Abstract

View Video Presentation: https://doi.org/10.2514/6.2021-2443.vid Challenging emission reduction targets and significant growth of air transport market motivate important research of novel propulsion systems with alternative energy sources and lowered CO2 emissions. For short regional flights, hybrid-electric turboprop is seen as a promising alternative to reduce fuel burn. As conventional propulsion aircraft, hybrid powertrain aircraft must meet all certification requirements, especially one engine inoperative climbs (OEI). While classical Gas Turbine (GT) downsizing design approach could reduce fuel burn, it might not meet the OEI missed approach performance required by the certification authorities if the batteries are depleted at end of mission. Hence, a conceptual approach through mission analysis and optimization is introduced to evaluate the impact of OEI climb requirement on powertrain design and performance.

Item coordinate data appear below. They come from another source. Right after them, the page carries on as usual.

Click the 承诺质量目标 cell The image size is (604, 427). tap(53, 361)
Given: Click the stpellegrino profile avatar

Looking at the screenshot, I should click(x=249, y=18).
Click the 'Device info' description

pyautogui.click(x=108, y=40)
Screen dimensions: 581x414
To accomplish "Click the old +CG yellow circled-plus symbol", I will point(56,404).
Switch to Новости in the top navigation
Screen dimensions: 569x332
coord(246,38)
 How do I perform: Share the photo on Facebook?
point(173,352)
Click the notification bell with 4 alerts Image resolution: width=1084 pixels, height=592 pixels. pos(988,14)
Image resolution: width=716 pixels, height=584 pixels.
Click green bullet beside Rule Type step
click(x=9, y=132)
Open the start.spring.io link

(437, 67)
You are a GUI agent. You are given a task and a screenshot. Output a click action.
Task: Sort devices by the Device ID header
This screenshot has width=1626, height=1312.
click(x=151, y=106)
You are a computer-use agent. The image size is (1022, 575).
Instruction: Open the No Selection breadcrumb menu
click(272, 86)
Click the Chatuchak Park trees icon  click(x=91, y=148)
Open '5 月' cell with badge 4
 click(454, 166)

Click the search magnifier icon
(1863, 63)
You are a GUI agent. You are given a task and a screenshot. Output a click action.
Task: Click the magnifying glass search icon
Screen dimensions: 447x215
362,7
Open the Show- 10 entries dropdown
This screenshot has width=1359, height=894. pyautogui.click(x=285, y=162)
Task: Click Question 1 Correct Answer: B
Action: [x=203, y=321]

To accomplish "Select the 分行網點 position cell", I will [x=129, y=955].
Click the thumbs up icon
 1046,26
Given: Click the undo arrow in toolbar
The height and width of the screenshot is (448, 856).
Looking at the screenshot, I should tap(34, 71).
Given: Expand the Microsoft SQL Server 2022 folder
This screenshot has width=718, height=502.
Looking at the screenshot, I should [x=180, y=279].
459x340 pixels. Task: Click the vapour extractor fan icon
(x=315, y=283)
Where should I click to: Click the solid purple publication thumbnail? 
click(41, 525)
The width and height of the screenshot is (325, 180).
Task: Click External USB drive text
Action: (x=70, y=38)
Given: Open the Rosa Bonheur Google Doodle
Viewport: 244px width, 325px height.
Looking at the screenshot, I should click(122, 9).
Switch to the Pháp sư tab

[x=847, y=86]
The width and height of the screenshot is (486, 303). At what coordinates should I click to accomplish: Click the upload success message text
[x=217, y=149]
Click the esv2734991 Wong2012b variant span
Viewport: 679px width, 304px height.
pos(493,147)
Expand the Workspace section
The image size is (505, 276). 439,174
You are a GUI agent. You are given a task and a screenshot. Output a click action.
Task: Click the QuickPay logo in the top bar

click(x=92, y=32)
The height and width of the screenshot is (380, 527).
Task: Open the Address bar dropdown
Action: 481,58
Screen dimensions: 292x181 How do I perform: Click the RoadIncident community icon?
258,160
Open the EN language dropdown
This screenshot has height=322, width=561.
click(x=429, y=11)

The parallel hybrid-electric powertrain is sized on a retrofitted regional aircraft with 2030 near future technology using two design approaches. The first hybrid-electric design uses downsized GT while the second keeps original GT supplemented with an electric motor. The two designs are then compared to a baseline, original conventional GT propulsion system with fuel mass optimized for the same target mission. For battery pack with 200 Wh/kg and 10000lb of payload mass, hybrid electric systems show 5% fuel burn benefit compared to a conventional gas turbine propulsion system, when constraints such as energy reserves for re-routing to alternate airfields, loitering time, and missed approach OEI Climb performance, are taken into account. The downsized gas turbine solution, that needs to use battery energy during OEI climb, results in a penalty of 12.9% more fuel burn during the target mission, due to the extra weight of the unused emergency battery, resulting in a similar mission fuel burn as parallel hybrid designs that use the original full-size GT and are therefore able to perform OEI Climb without electric assistance.